Diagnosis and Treatment Patterns in CECS (Systematic Review)
- Most published series (24 of 29) diagnose CECS with static rather than dynamic pressure measurement, and fasciotomy (single-incision most common) is the dominant treatment. Reported post-fasciotomy satisfaction ranged 42 to 94 percent and return to sport 26 to 100 percent; conservative return to sport was 25 to 35 percent, underscoring wide practice variation and heterogeneous outcome reporting.
CECS in Military Populations (Practice Variation)

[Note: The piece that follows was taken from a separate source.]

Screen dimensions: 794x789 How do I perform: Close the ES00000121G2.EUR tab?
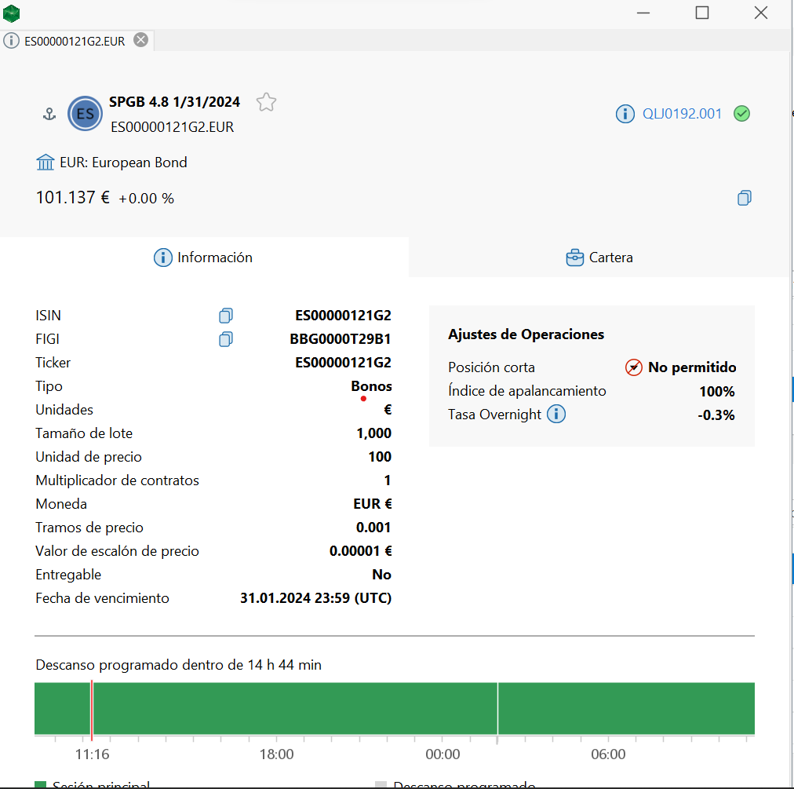pyautogui.click(x=141, y=40)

- In military service members, surgical results are far less reliable than in civilian athletes: only about half achieve complete symptom resolution and at least 25 percent are unable to return to full duty. The five cardinal symptoms are pain, tightness, cramps, weakness and diminished sensation.
Management of Anterolateral-Leg CECS (Review)
- Anterior tibial muscle CECS is the most common subtype; dynamic intracompartmental pressure measurement is the gold-standard diagnostic test. Duplex and imaging exclude popliteal artery entrapment and nerve entrapment. Conservative measures including running-technique modification can succeed; recalcitrant cases warrant fasciotomy, and residual or recurrent disease may need partial fasciectomy.